Peculiar research co-authored by University of Queensland student Germain Tobar and UQ Professor Fabio Costa, postulates that a particular kind of time travel might actually be possible, according to a report in Popular Mechanics.
The authors of the paper, titled “Reversible dynamics with closed time-like curves and freedom of choice”, argue that they've discovered a “middle ground in mathematics that solves a major logical paradox in one model of time travel”.
With the "time-travel discussion" focused on so-called closed timelike curves, the magazine notes, Tobar and Costa suggest that "as long as just two pieces of an entire scenario within a CTC are still in 'causal order' when you leave, the rest is subject to local free will".

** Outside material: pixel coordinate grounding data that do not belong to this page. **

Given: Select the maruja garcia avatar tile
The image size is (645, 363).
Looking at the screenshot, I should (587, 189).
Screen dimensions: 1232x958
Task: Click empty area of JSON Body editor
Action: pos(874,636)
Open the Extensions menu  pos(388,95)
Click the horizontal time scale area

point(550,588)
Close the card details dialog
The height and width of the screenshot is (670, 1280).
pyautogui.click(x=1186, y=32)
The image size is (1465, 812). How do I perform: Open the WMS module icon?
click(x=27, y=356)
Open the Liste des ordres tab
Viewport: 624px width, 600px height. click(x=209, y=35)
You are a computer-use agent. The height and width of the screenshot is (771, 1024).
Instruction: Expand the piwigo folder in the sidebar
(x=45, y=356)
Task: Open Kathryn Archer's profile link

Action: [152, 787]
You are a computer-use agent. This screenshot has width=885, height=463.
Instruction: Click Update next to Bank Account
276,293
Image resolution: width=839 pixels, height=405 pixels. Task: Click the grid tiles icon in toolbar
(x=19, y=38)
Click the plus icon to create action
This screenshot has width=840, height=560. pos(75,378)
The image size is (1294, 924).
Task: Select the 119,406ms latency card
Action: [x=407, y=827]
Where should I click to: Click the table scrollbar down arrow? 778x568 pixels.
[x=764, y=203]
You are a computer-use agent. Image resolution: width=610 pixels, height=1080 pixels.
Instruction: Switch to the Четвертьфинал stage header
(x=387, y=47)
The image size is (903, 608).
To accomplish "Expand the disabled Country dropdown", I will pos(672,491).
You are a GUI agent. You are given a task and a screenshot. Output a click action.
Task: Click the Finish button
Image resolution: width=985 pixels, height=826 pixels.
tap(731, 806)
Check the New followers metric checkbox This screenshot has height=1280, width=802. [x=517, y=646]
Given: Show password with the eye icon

"Our results show that CTCs are not only compatible with determinism and with the local 'free choice' of operations, but also with a rich and diverse range of scenarios and dynamical processes," the paper states.
In a statement cited by the magazine, Costa deployed the analogy of a time traveler seeking to prevent the COVID-19 Patient Zero from becoming infected with the virus, noting how succeeding in that quest would eliminate the traveler's motivation to head into the past to stop the pandemic in the first place.
"This is a paradox, an inconsistency that often leads people to think that time travel cannot occur in our universe. [L]ogically it's hard to accept because that would affect our freedom to make any arbitrary action", he said. "It would mean you can time travel, but you cannot do anything that would cause a paradox to occur."
Tobar further detailed, however, that no matter what a hypothetical time traveler does in the past, “salient events would just recalibrate" around them.
"Try as you might to create a paradox, the events will always adjust themselves, to avoid any inconsistency", he suggested.